Medulloblastoma with extensive nodularity

Medulloblastoma with extensive nodularity (MBEN) is a rare variant of medulloblastoma, a malignant brain tumor arising in the cerebellum (the part of the brain located at the back of the skull that controls balance and coordination). MBEN is classified under the desmoplastic/nodular group of medulloblastomas by the World Health Organization (WHO) and is characterized by greatly expanded lobular, reticulin-free zones (nodules) with internodular regions that are markedly reduced. This variant predominantly affects infants and very young children, typically presenting before the age of 3 years.
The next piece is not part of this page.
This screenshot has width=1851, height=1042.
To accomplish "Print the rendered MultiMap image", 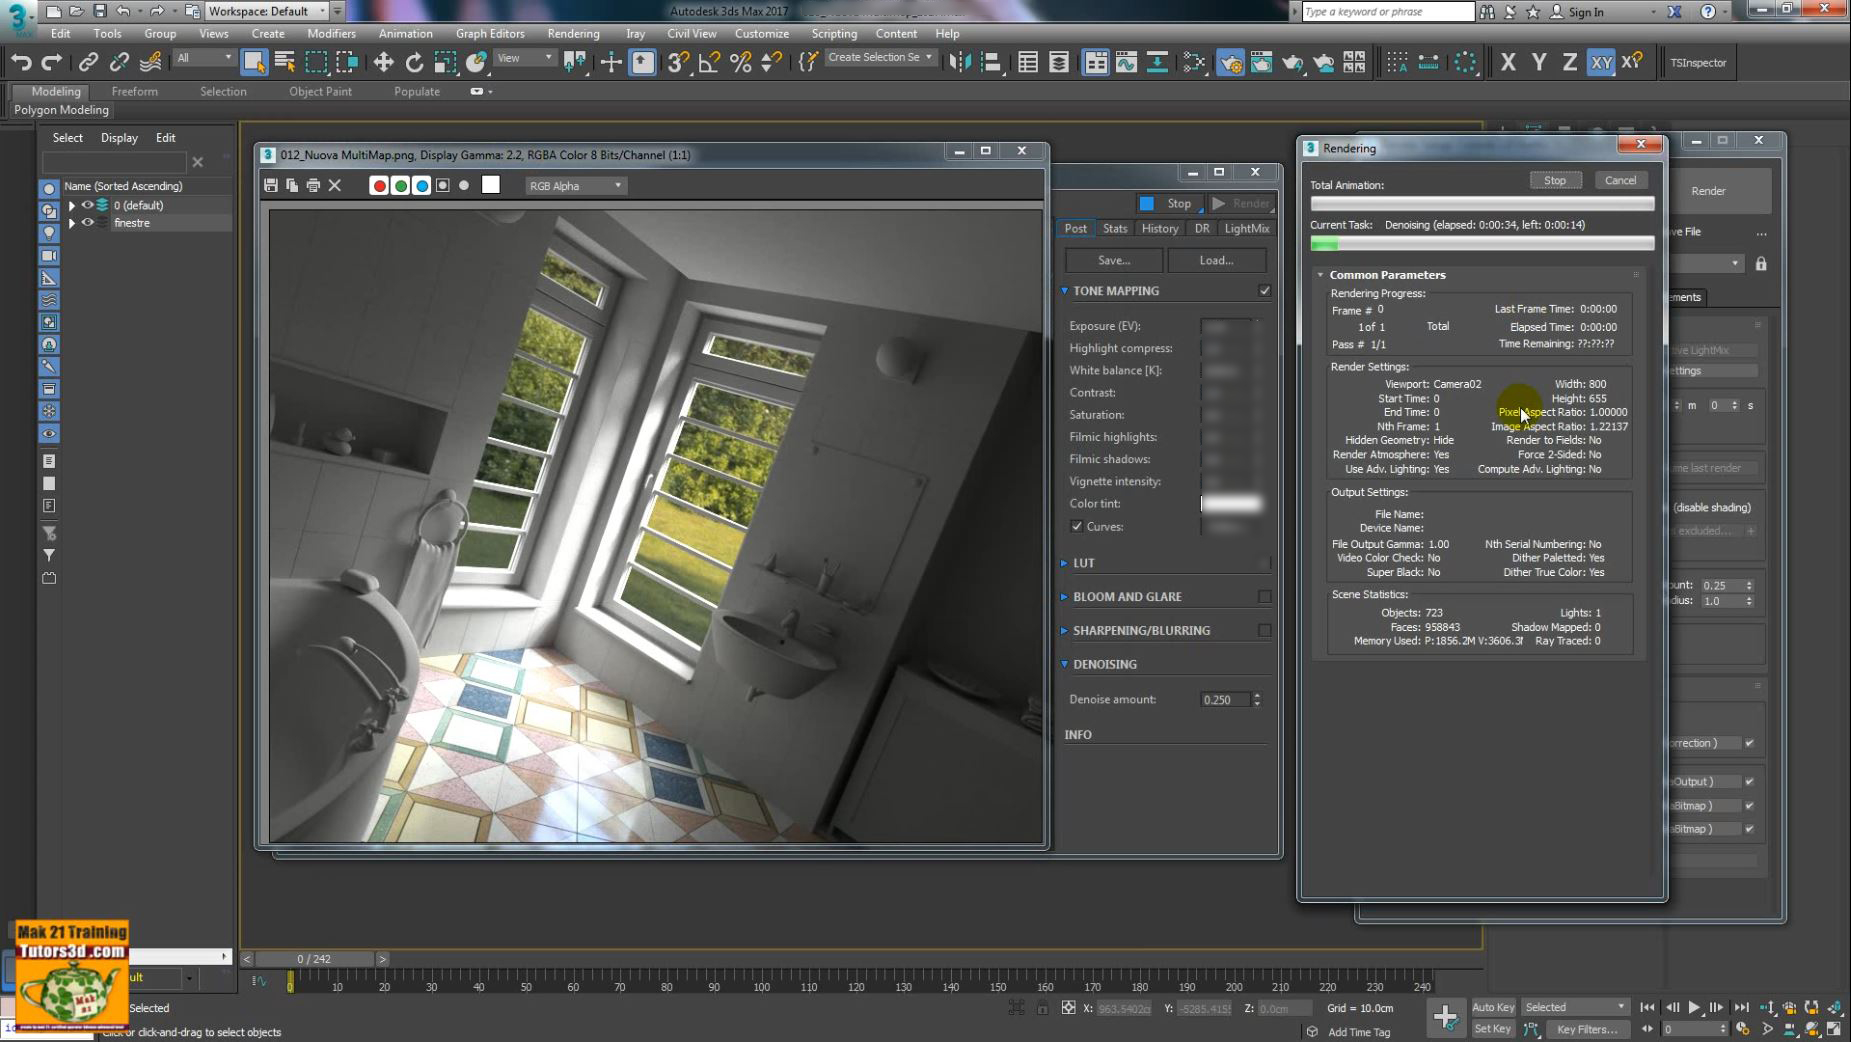I will 313,185.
It is associated with the Sonic Hedgehog (SHH) molecular signaling pathway. Clinical features of MBEN include signs and symptoms of a posterior fossa mass, such as headaches, vomiting (often in the morning), unsteady gait (ataxia), poor coordination, and signs of increased intracranial pressure including bulging fontanelle in infants. Hydrocephalus (accumulation of cerebrospinal fluid in the brain) is common due to obstruction of normal fluid pathways. Infants may present with increasing head circumference, irritability, lethargy, and developmental regression. MBEN is generally considered to carry a more favorable prognosis compared to other medulloblastoma variants, particularly in infants. Treatment typically involves maximal safe surgical resection of the tumor. Due to the young age of most affected patients and the desire to avoid the severe neurocognitive effects of cranial radiation on the developing brain, chemotherapy-based strategies are often employed as the primary adjuvant treatment, with radiation therapy reserved or deferred when possible. The relatively good prognosis of MBEN has led to ongoing clinical trials investigating reduced-intensity treatment approaches to minimize long-term side effects while maintaining excellent survival outcomes.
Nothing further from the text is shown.